Cuando llega una tormenta de esas que mencionaba al principio, la paloma tantea, sorprendida, arrebatada por la belleza de los elementos. De tantos elementos juntos eclosionando, moviéndose.
Las palomas son torpes. Se acercan, se alejan, atraídas por la ternura de la lluvia, por la pureza de las nubes, por la masculinidad del relámpago. Quieren empaparse, se agitan, se entregan al delirio de mojarse, de ser penetradas por el ocaso. Porque ciertas tormentas merecen la pena. Porque las hacen sentir vivas.
Quizá nunca hubo una tormenta así, pero la de ese invierno llegó tenue y prometía ser intensa. Esplendorosa. Acostumbrada a que las predicciones meteorológicas terminen en desastre, la paloma se protegía de una manera infantil, contradictoria, a veces rabiosa y otras dulcísima. No se peleaba con la tormenta, se peleaba con sus propias plumas. Sentíase descubierta en un paraje antes plagado de alimañas, en donde la única luz llegaba en forma de estrella, de un planeta colgado allí arriba, que le hacía seguir palpitando. Quizás era parte de la tormenta, porque nunca la había visto antes.

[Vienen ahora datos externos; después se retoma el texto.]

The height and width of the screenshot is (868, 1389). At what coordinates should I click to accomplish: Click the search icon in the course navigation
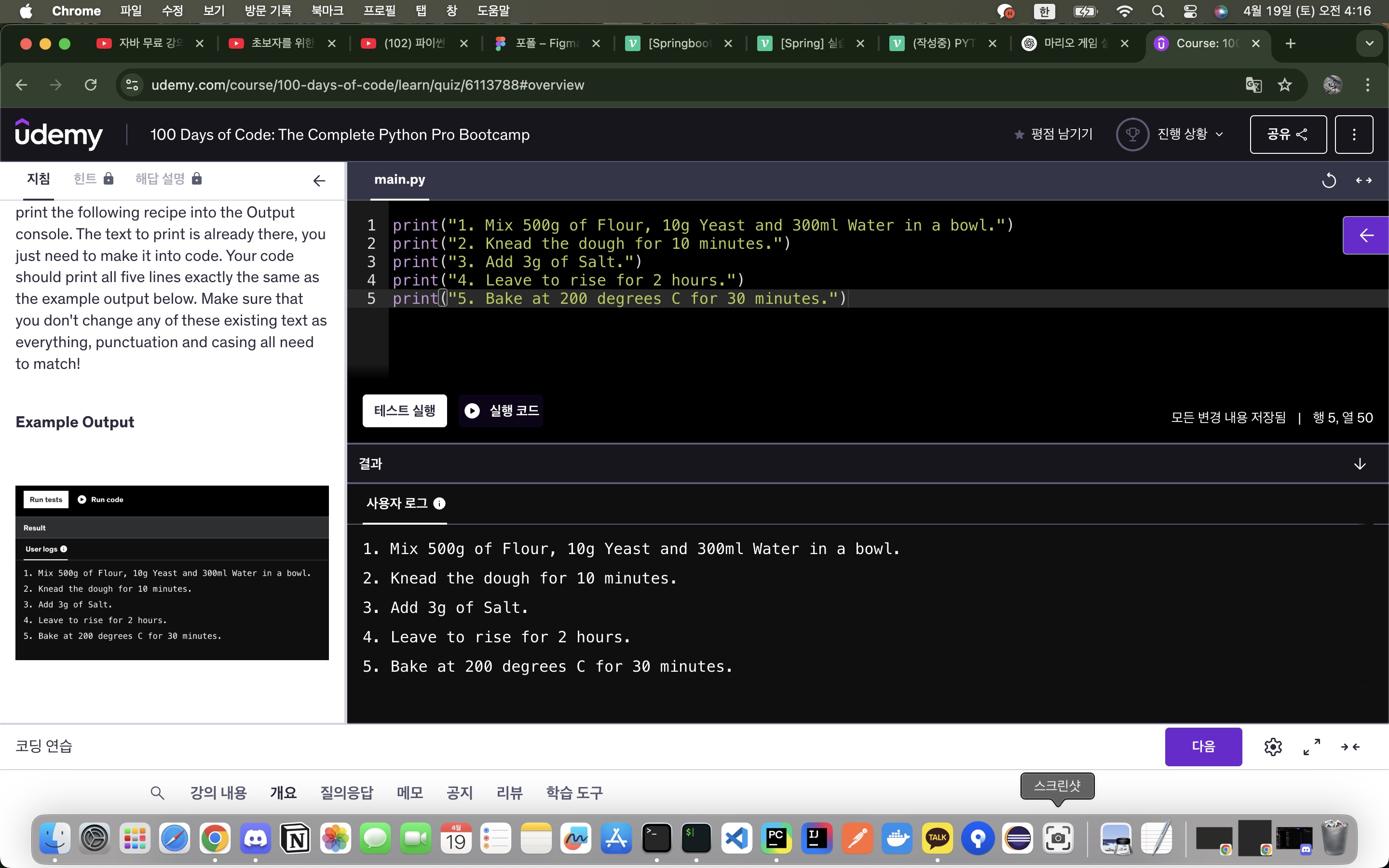157,792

Una mañana la paloma se lavó la cara en rocío, se asomó al ventanal y sintió la llamada del agua.
Salió al exterior, desplegó las alas y emprendió el vuelo, sin moverse, dejando que el huracán la llevara.

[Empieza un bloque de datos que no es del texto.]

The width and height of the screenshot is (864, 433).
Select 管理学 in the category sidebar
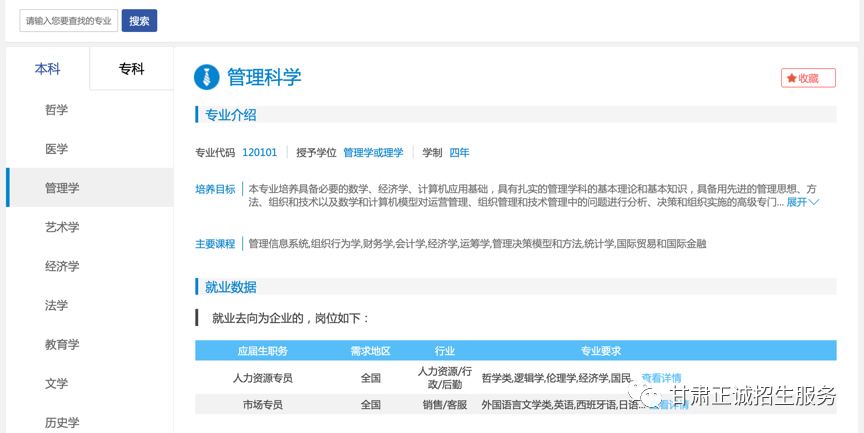(x=62, y=188)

Empapándose del oxígeno, de cada susurro del viento.
Soltando lastre en el camino.
La tormenta era verdiazul, como las aguas de los mares, y cambiaba de color con la luz.
La paloma sonrió (las palomas siempre sonríen, pero como no enseñan dientes, pensamos que nunca lo hacen…sabemos tan poco de las palomas).
Cerró los ojos y dejó de pelear con las ráfagas de agua.
Se metió bajo la cortina acuática. No la tronzó, no la calcinó. Se miraron, tormenta y paloma, por primera vez, con sus naturalezas descubiertas. Con sus anhelos y miedos desnudos.
La tormenta aprendió a volar y la paloma se volvió de agua…
Si alguien mira el cielo todavía puede atisbar ambas naturalezas confundidas, fusionadas en un equilibrio perfecto, un elemento nuevo que no se parece a ninguno de los otros cuatro. Una tormenta hipnótica, de agua, de aire, de viento, de tierra… de fuego.